Gangagen has set up a subsidiary in Ottawa, Ontario, dedicated to agricultural and environmental phage R&D. In the past year, a team of eight scientists at the Canadian Center has identifyed a phage that kills Escherichia coli bacteria in manure. Bacterial contamination in manure is a big problem in the U.S and Canada, infected manure pollutes ground water. In May 2000, for instance, over 2000 people in the farming community of Walkerton in Ontario fell ill as a result of E.Coli infection, and seven died.

Treating manure using Gangagen’s proprietary phages may help reduce ground water contamination. At Gangagen, Ramachandran is hoping to add phages that kill E.Coli in the manure. The exponential reproduction of phage particles will make it possible to treat large vats of manure with relatively modest amounts of phage. “The product will be ready for trial by the end of this quarter and will hit the market in about 18 months,” he says. The company plans to raise $ 4-5 million, this summer to take the product to market.

“The manure market is huge,” he says. Around 1.4 billion tons of manure is produced in North America annually.
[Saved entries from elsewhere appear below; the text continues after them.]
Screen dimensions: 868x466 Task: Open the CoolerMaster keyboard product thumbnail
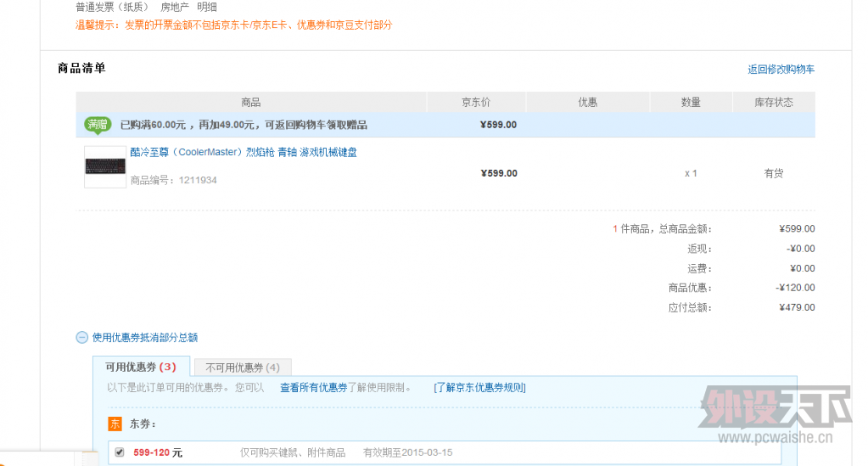105,166
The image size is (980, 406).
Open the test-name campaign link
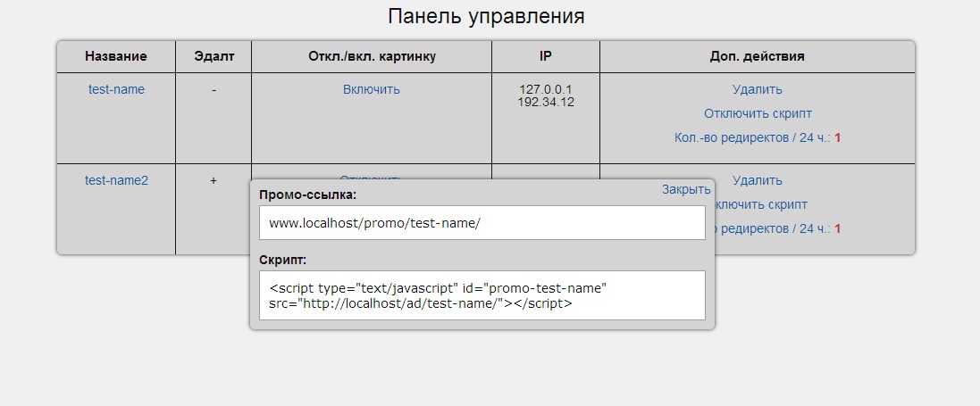point(116,89)
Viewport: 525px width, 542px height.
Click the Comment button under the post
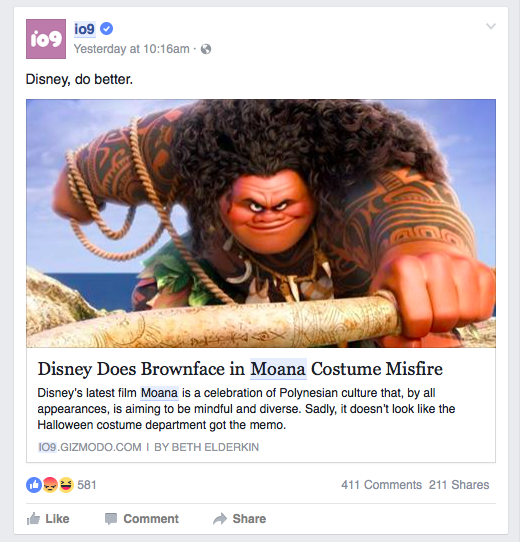(x=142, y=518)
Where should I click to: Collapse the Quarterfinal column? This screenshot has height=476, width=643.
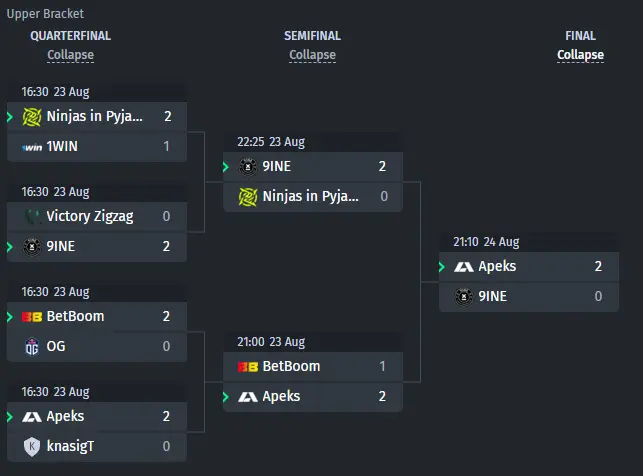71,55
At $1 for every ton treated, Gangagen could stand to generate revenues of $50 million if it gets to treat at least 50 million tons of manure.

Another opportunity for Gangagen is in the meat industry. Companies that sell meat need to ensure that their product is free from dangerous bacteria. Treating cattle with phages two weeks before slaughter can reduce infections in the meat. “Each year 140 million cattle are slaughtered in North America. Even if we charge $1 a dose and two doses are required for each cattle before slaughter, this can be a big consumer market,” says Ramachandran.

Gangagen’s smart route to IP and phage development may just pique the interest of the giants in the pharma industry. As Ramachandran says, “all the better in the cure for humanity.”